Field Notes: AI — November 2025
The month in one paragraph
November 2025 was the enterprise-pilot reality check. Agentic coding was no longer judged only by whether it could solve impressive tasks. It was judged by whether a platform, security, or legal team could allow it inside real work. Claude, Codex, Copilot, Cursor, and open agents all had to answer the same questions: what can the agent see, what can it change, how is the run logged, who approves risky actions, and how do you prove what happened later?
Actual field update
- Governance became adoption-critical: admin controls, seat policies, audit trails, and permission boundaries moved from "nice to have" to rollout blockers.
- Enterprise pilots hardened: teams started measuring usage, failure classes, review overhead, and policy-pass rates.
- Tool access became risk: connector surfaces and agent tools created new possibilities for data access, write actions, and cross-system side effects.

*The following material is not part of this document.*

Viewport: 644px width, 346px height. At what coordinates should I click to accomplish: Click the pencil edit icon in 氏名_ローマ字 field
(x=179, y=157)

- Agent selection became operational: organizations began caring less about model demos and more about manageability.
Robustness check
Strong claim: enterprise adoption depends on governance surfaces.
Strong claim: MCP-style connector growth increases the need for consent, scoped auth, and audit.
Weak claim to avoid: "MCP makes integrations safe." The MCP spec standardizes access patterns, but explicitly puts consent, authorization, access controls, and data protections on implementors.
Agentic design pattern change
The new pattern was:
task request
→ policy check
→ scoped context/tool grant
→ agent run
→ review artifact
→ audit record
The agent became something the organization had to govern, not just something the developer personally used.
Fallout
- Platform teams became owners of agent reliability.
- Security teams moved earlier in the launch path.
- Tool registries started needing provenance and trust tiers.
- Logs and transcripts became procurement artifacts.
What builders should copy
- Implement trust tiers for tools: read-only, reversible write, irreversible write, external side effect.
- Require approval interrupts for destructive or external actions.
- Store consent and approval as events in the run ledger.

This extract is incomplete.